“Uncle. That’s all you have to say. Are you ready to give in?” my brother chided as he pinned me to the floor. Wrestling with an older brother never did get me anywhere! That was a lesson I learned as a young child. As a grown woman I learned that lesson in a different way.
I fought alcoholism for years without getting help. I was convinced I could do it on my own. “If only I tried harder or tried some other strategy I could stop,” I reasoned. But addiction doesn’t work that way. Addiction loves isolation. As a matter of fact, it thrives in isolation. The more isolated we become, the more hopeless our situation appears.
We need to get to a place of surrender.
Surrendering can be an incredibly freeing experience that leads to a much happier life, but it’s not easy. Why? Because surrendering requires we admit we can’t do it alone. It requires we open ourselves up to others and allow others to see our whole selves. We ask for help. We let other people into our life.
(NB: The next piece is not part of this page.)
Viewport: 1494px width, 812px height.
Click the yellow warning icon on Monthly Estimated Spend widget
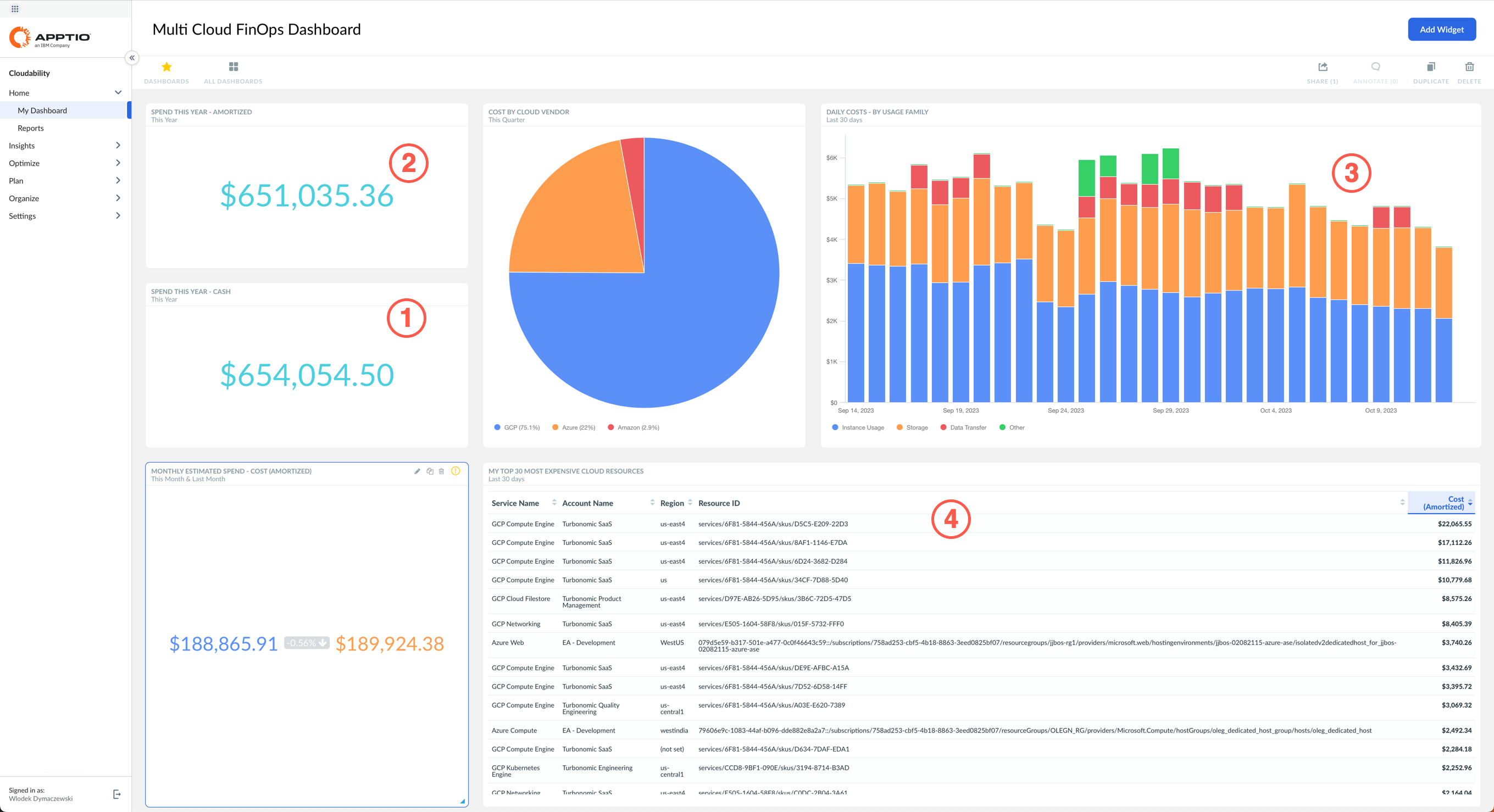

When I realized there were people who wanted to help and by helping benefited in their own sober journey, it became more palatable. Although it still took time for me to get used to someone helping without wanting something in return. I continually asked my sponsor if I was bothering her and thanked her profusely for giving of herself and her time without any payment. Now, after six years sobriety, I realize how much of an honor it is to help others.
How about you? Are you willing to surrender? Are you willing to get the help you need to change? I was finally ready when I realized “I want what I could be- rather than more years of what has been.”